Note that the coefficients A.sub.ib(kb) and B.sub.ib in the
above-mentioned Expression (2) may also be obtained by the
above-mentioned coefficient learning method.
Description has been made so far regarding the coefficient learning
processing assuming that, with the high-frequency subband power
estimating circuit 15 of the frequency band expanding device 10, a
promise that an estimated value of each high-frequency subband
power is calculated by linear coupling between the four
low-frequency subband powers and dip. However, the technique for
estimating a high-frequency subband power at the high-frequency
subband power estimating circuit 15 is not restricted to the
above-mentioned example, and a high-frequency subband power may be
calculated by the feature amount calculating circuit 14 calculating
one or multiple feature amounts (temporal fluctuation of
low-frequency subband power, inclination, temporal fluctuation of
inclination, and temporal fluctuation of a dip) other than a dip,
or linear coupling between multiple feature amounts of multiple
frames before and after the time frame J may be employed, or a
non-linear function may be employed.
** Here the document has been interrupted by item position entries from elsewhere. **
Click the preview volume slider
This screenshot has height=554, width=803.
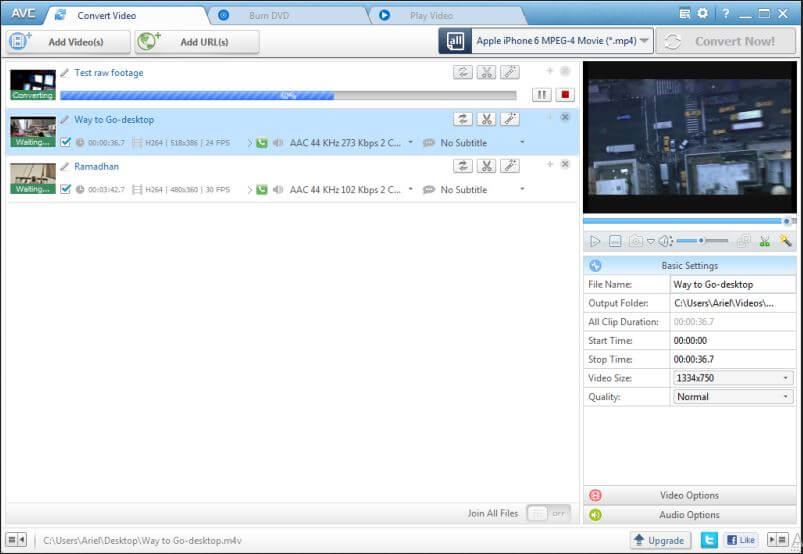pyautogui.click(x=700, y=241)

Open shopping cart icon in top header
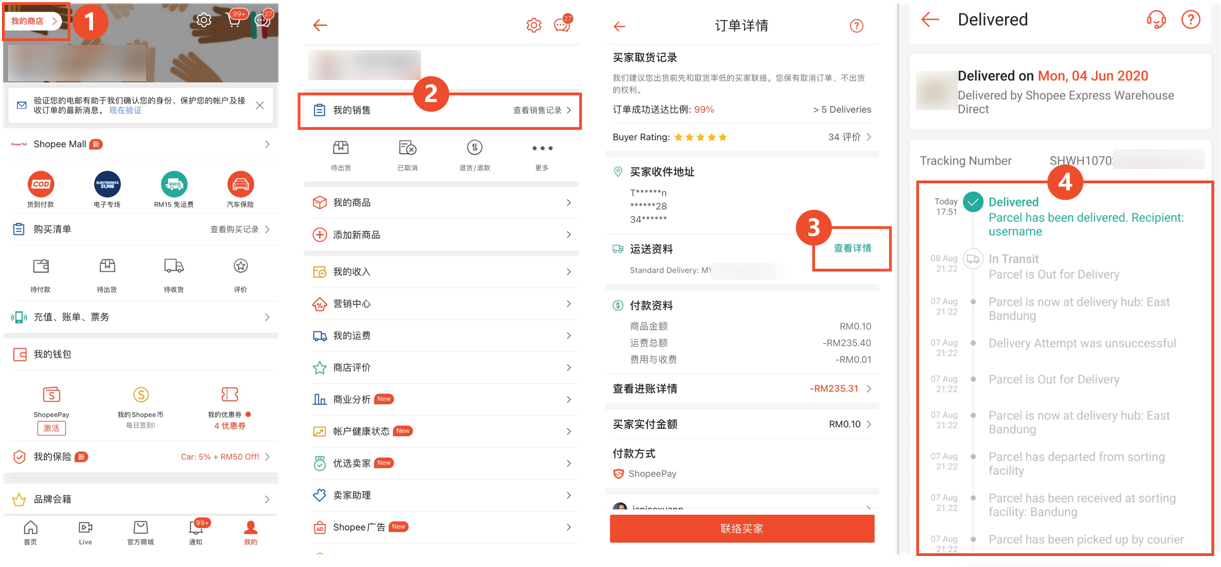coord(234,20)
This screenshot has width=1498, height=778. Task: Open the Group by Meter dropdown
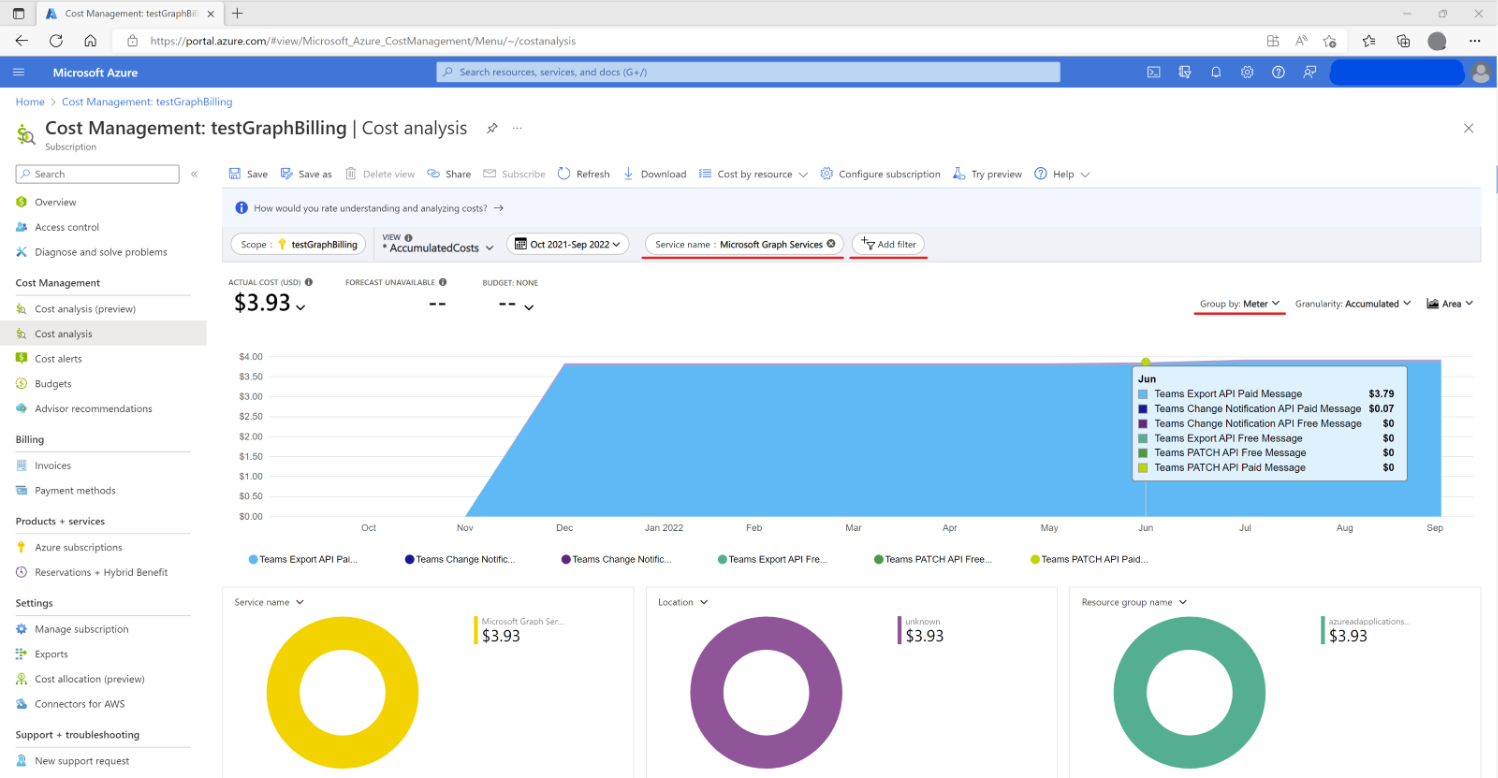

That is to say, with the
coefficient learning processing, it is sufficient for the
coefficient estimating circuit 24 to calculate (learn) the
coefficients with the same conditions as conditions regarding
feature amounts, time frame, and a function to be used at the time
of a high-frequency subband power being calculated by the
high-frequency subband power estimating circuit 15 of the frequency
band expanding device 10.
2. Second Embodiment
With the second embodiment, the input signal is subjected to
encoding processing and decoding processing in the high-frequency
characteristic encoding technique by an encoding device and a
decoding device.
[Functional Configuration Example of Encoding Device]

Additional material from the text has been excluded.